Grâce à la maison d'édition Huginn&Muninn et à leur éditeur jeunesse Qilinn, c'est précisément à travers des contes illustrés que l'on peut enfin découvrir officiellement et physiquement le travail du maître dans notre pays. Paru au Japon en 2022 aux éditions Gakken, Contes de princesses consiste en une sélection de 9 contes bien connus et intemporels par Yôko Yaoita, une spécialiste de la littérature jeunesse née en 1946 dans la préfecture de Fukushima, qui a remporté plusieurs prix pour ses travaux et essais au Japon mais aussi en Bulgarie où elle a fait ses études.
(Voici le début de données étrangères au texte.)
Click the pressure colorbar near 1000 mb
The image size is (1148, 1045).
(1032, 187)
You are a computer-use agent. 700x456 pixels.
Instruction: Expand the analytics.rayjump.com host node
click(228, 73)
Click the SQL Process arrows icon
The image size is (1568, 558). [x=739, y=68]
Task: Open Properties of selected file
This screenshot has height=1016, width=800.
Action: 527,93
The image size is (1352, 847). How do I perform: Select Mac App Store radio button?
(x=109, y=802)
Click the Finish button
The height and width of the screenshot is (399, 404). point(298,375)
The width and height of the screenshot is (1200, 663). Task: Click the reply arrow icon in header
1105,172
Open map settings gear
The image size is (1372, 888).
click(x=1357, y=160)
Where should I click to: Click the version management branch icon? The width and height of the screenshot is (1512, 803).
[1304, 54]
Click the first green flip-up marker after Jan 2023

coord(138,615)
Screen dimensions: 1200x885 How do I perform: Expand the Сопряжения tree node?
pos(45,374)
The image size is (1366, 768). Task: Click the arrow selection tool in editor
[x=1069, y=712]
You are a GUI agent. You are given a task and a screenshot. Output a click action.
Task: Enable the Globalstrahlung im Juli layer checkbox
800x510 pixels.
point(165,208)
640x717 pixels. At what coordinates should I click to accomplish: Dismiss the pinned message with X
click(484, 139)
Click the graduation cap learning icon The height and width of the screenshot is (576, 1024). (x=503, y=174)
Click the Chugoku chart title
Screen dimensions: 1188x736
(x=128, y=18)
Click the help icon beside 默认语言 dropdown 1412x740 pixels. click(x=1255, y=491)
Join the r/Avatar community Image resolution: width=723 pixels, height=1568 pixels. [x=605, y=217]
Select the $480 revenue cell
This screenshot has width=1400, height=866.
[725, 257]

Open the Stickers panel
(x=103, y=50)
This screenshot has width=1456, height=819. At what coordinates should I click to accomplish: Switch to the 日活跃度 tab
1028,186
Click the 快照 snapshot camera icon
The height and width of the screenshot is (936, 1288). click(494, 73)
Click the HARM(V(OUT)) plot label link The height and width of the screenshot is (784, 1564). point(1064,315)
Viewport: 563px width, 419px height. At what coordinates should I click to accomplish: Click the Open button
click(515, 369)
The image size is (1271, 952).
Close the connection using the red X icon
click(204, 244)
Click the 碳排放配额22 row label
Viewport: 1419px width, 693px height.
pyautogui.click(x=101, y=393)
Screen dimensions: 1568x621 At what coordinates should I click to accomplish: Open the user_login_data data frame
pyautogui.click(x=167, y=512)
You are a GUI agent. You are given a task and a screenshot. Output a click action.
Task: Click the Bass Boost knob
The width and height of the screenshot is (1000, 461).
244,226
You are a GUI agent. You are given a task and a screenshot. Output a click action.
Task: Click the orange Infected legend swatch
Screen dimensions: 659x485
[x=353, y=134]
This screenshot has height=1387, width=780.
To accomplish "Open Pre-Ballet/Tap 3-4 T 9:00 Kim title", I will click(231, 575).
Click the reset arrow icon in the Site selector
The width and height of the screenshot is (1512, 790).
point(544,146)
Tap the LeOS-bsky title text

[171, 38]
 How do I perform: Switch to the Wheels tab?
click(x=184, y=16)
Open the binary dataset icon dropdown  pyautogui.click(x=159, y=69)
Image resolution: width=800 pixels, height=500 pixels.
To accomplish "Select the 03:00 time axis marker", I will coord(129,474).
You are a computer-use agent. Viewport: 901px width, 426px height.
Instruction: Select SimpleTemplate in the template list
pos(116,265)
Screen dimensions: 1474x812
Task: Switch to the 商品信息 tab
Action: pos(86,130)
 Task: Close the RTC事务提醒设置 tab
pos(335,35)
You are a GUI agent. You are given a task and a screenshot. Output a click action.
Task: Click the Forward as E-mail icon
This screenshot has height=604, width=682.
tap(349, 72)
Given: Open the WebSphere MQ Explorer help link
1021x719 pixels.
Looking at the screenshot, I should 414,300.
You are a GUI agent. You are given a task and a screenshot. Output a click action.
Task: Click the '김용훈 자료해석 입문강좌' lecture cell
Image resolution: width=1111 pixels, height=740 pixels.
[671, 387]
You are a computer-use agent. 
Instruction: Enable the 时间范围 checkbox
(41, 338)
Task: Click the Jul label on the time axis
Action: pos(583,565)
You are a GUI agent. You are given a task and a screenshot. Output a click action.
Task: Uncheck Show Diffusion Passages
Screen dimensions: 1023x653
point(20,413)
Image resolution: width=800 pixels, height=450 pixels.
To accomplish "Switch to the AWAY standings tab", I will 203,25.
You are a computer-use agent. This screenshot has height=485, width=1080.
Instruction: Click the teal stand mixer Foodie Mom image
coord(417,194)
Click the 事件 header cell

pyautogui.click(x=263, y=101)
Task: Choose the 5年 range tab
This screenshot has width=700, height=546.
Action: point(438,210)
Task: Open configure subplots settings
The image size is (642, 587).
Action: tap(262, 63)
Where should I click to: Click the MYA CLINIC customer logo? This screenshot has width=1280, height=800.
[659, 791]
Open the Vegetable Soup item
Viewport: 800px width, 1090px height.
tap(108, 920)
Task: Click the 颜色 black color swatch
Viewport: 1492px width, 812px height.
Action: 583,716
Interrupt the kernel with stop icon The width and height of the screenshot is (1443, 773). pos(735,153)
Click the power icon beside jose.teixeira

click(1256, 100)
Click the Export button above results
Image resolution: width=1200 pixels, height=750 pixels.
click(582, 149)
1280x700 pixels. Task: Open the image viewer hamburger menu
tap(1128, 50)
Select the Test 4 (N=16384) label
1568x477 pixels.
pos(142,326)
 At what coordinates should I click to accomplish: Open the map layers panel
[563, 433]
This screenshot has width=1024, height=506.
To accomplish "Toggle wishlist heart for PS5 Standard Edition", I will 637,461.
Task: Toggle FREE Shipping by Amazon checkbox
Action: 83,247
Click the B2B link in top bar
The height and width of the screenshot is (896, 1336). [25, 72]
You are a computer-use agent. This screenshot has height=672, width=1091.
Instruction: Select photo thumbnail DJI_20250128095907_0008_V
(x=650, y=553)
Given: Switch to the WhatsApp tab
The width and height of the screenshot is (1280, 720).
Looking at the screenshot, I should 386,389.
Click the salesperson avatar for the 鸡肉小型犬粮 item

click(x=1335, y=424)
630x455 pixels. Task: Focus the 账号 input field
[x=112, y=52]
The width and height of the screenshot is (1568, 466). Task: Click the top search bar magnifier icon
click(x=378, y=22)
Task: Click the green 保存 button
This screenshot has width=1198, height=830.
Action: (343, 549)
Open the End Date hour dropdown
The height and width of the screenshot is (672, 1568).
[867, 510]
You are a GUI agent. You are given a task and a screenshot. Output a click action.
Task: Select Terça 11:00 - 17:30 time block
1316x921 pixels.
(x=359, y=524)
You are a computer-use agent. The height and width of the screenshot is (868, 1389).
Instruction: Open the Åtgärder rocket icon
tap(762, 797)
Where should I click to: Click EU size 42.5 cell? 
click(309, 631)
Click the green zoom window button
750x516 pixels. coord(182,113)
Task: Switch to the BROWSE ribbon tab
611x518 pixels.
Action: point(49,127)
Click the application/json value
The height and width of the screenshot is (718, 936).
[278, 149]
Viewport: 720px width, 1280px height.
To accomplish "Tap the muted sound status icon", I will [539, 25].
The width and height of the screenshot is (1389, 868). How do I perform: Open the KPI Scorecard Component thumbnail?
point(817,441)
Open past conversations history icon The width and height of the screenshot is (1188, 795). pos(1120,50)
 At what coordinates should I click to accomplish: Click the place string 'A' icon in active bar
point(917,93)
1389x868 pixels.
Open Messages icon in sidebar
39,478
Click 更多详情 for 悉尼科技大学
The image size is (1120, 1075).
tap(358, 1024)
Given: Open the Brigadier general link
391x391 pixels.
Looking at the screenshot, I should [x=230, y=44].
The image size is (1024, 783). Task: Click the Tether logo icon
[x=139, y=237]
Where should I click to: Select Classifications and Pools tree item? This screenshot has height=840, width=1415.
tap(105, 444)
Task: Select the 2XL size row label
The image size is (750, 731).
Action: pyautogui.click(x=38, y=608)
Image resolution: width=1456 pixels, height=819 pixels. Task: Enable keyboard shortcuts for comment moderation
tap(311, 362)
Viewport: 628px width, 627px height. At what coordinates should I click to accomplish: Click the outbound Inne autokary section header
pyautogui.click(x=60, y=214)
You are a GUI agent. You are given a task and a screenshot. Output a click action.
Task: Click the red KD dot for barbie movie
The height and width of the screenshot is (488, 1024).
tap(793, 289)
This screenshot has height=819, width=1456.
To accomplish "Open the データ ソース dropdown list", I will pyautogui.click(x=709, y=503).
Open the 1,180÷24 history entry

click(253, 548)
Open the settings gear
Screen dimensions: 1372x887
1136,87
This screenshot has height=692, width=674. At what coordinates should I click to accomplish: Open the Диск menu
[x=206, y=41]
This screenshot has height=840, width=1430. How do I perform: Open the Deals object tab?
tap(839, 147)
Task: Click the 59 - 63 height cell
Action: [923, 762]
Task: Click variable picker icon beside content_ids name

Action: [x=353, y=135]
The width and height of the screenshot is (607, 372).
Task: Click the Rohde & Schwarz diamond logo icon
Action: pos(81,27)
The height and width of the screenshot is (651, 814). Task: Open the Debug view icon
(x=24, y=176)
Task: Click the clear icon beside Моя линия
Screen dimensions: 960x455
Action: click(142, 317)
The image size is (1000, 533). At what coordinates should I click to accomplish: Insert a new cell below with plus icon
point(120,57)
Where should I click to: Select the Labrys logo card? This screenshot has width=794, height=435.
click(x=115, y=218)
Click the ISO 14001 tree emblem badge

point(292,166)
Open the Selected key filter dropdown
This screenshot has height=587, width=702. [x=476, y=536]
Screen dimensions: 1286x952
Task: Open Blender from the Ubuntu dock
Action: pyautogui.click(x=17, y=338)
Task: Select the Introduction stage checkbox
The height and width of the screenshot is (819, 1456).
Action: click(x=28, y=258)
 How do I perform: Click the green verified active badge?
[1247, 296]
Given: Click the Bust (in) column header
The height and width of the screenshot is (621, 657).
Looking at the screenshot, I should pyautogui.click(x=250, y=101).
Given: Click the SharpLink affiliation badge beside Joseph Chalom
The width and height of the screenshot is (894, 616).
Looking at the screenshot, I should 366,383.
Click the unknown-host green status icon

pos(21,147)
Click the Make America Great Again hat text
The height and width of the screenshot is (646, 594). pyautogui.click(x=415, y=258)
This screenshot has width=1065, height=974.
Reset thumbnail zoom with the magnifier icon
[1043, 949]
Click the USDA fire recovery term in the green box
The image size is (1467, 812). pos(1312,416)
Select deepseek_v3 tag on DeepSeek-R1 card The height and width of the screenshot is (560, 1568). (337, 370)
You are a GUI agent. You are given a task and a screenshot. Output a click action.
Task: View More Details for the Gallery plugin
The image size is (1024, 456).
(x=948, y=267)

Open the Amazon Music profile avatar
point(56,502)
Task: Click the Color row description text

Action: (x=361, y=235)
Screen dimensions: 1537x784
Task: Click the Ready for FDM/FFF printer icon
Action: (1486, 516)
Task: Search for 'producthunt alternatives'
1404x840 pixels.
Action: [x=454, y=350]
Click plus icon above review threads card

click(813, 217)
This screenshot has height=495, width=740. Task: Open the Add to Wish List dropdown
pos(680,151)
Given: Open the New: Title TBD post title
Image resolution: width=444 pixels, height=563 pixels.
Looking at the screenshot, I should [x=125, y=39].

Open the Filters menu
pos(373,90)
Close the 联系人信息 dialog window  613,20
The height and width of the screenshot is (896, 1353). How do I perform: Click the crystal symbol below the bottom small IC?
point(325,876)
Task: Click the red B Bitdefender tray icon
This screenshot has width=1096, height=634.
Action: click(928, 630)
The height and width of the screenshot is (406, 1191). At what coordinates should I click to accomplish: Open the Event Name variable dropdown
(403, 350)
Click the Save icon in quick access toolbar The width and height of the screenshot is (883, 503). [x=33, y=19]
Parlons tout d'abord du contenu des contes sélectionnés, qui ont en premier lieu un grand mérite: représenter à la fois l'Occident (l'Europe) et l'Orient (Le Japon et un peu la Chine) pour souligner l'aspect universel de ces histoires que l'on conte si souvent aux enfants. Ainsi a-t-on droit à trois contes d'Andersen (La Petite Sirène, La Petite Poucette et Les Cygnes sauvages, puis à trois contes japonais (Princesse Kaguya, La Princesse au bol, et Princesse Orihime qui a aussi des origines chinoises), et enfin à trois contes de Perrault et Grimm (Cendrillon, La Belle au bois dormant et Blanche-Neige), le point commun de toutes ces histoires étant évidemment de mettre en scène de princesses. Condensant soigneusement chaque conte en un nombre limité de pages (15-20 pages par conte, chaque page n'ayant que quelques phrases de texte pour surtout laisser s'exprimer les illustrations), Yôko Yaoita y retient à chaque fois parfaitement l'essence et la clarté des récits, en ayant également pour mérite de ne pas édulcorer les propos et messages (on pense en premier lieu à la conclusion de La Petite Sirène, souvent différente du conte original dans les adaptations). Mieux encore, encore fin d'album elle revient un petit peu plus sur chacun de ces contes, pour mieux les présenter au jeune public mais aussi aux plus grands qui se laisseraient tenter.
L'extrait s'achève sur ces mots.